A COUPLE who met in the internet are hoping to win a Mail competition and bring a joyous end to a rollercoaster year.
Amanda Pinkney, 23, and fiance David Simpson, 27, have had the elation of becoming parents and the nightmare of Amanda going through post-natal depression after the birth of daughter Ella, now almost one-year-old.
Full-time mum Amanda told the Mail: “It’s been a rollercoaster of a year with laughter, tears, joy and sadness.”
The couple, of Telford Close, in Hartlepool, are now hoping it culminates in a dream wedding by winning the Mail’s Bride of the Year competition run in conjunction with Robert Usher Photography.

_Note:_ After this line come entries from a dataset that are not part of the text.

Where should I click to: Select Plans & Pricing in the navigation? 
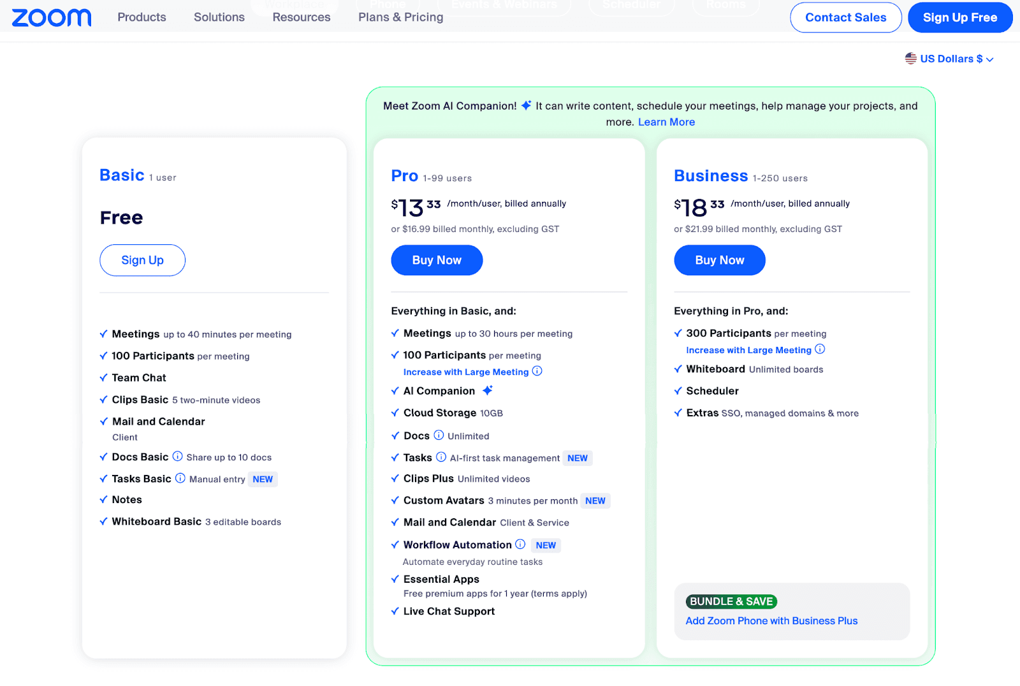pyautogui.click(x=400, y=17)

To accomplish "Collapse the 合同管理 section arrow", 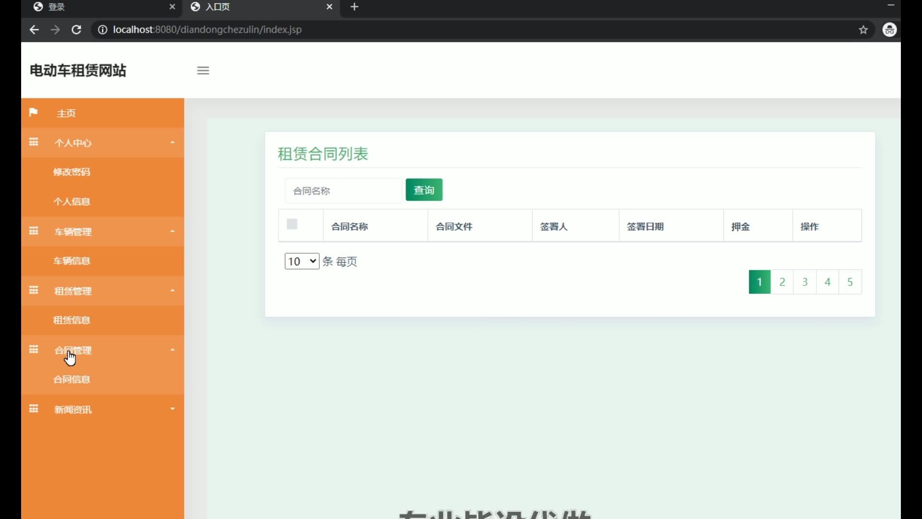I will [x=172, y=350].
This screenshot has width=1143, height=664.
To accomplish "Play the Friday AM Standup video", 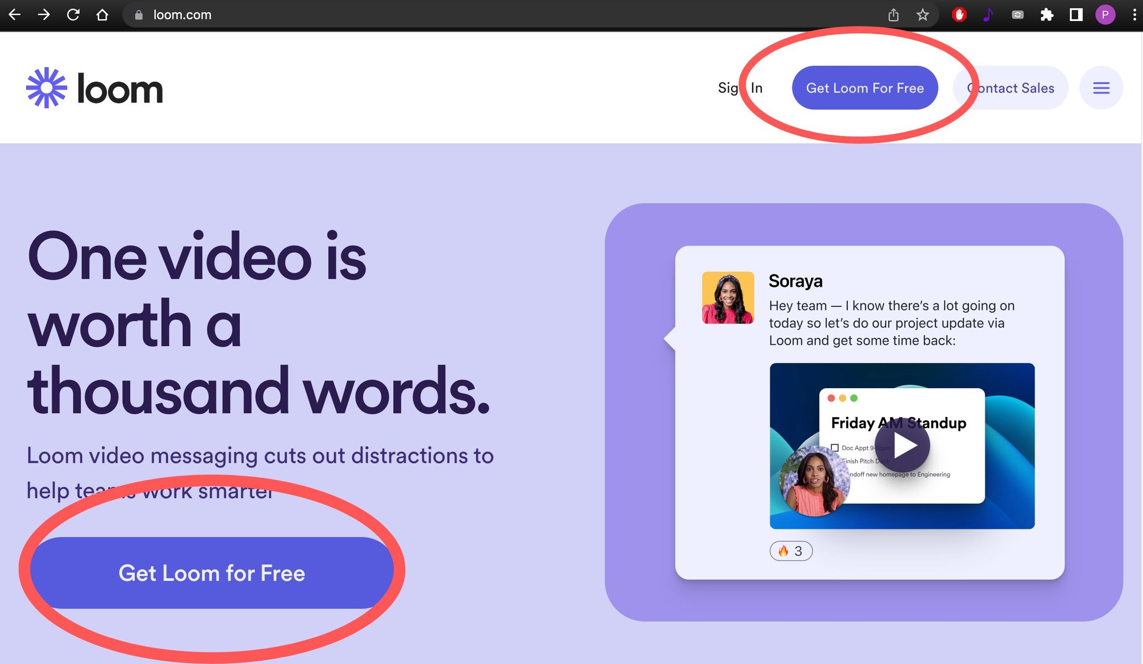I will (x=903, y=445).
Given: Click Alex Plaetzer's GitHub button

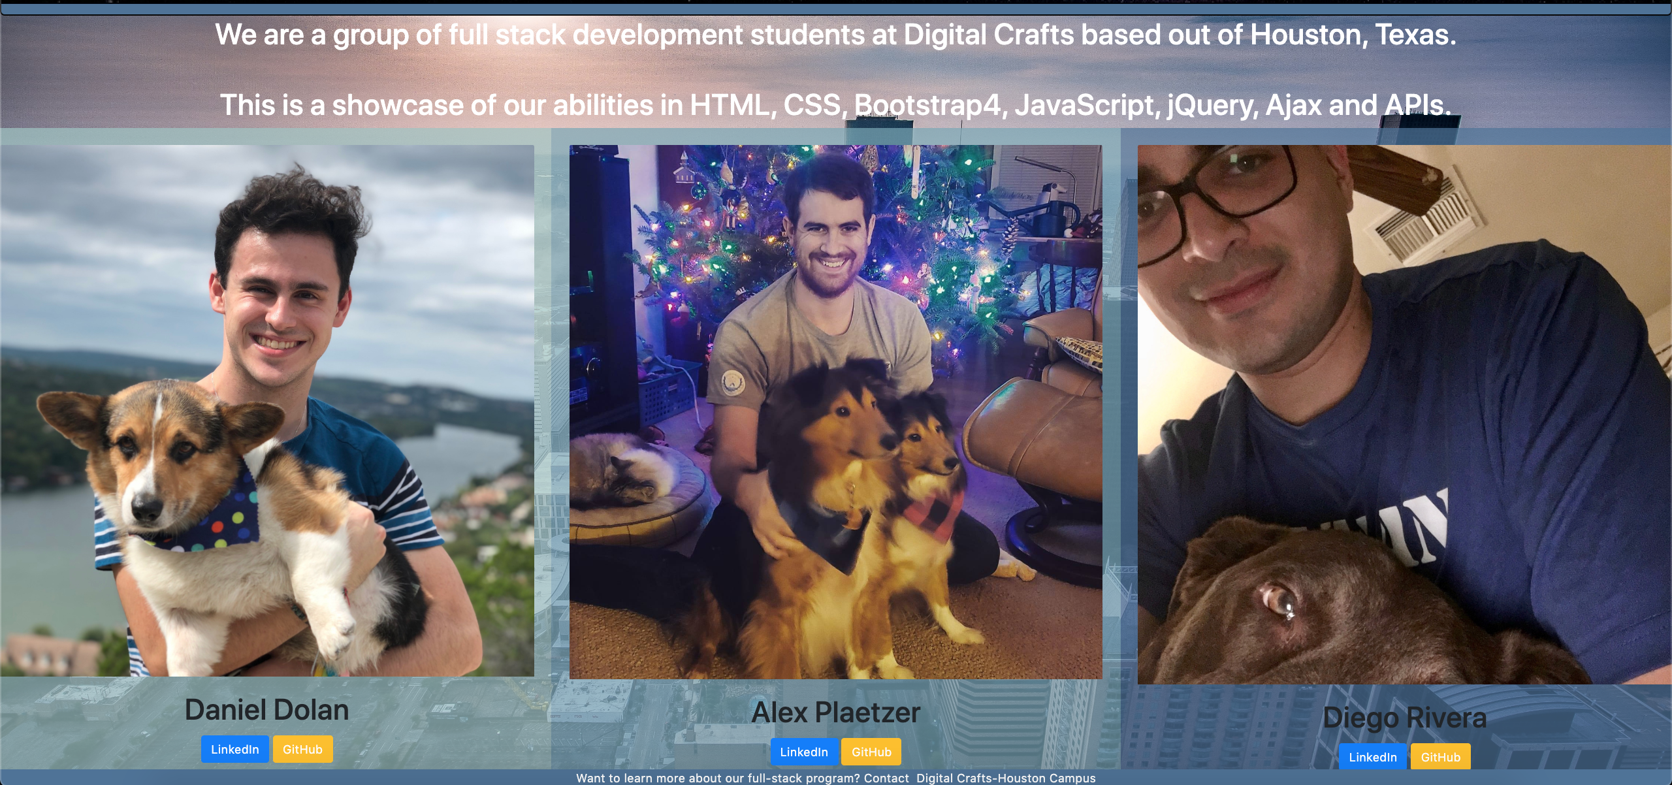Looking at the screenshot, I should point(871,752).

Amanda said: “A September wedding would be the icing on the cake for our little family.”
She and David, who works as a training mentor for npower in Peterlee, first met five years ago after chatting for months on the internet.
“We chatted online and David always made me laugh,” said Amanda, a former student at Sunderland University.
“We arranged to meet and, when we did, we could not stop talking and chatting all the time.”
The couple have now been engaged for two years and Amanda recalled how the proposal happened.
“It was on my 21st birthday and we were in a limo with about five friends. He asked me to marry him and I said yes.”
About one year later, the couple’s baby daughter Ella came into the world on March 21 last year, but the birth did not go smoothly and Amanda needed an assisted delivery.
She said she then suffered from post-natal depression and said: “I was at my all-time low.
“I felt I couldn’t look after our baby, that I was the worst mum in the world. I was ridden with guilt that I didn’t feel that instant rush of love for her that was suppose to feel.”
She said David was totally supportive and added: “It was hard for him to see me in bits, but everything is great now. I was more than capable of looking after our baby and the bond between mother and daughter did eventually come. I wouldn’t change our Ella for the world, she amazes me every day.”
Amanda said winning the Bride of the Year competition would “mean everything to us and make us a proper family.”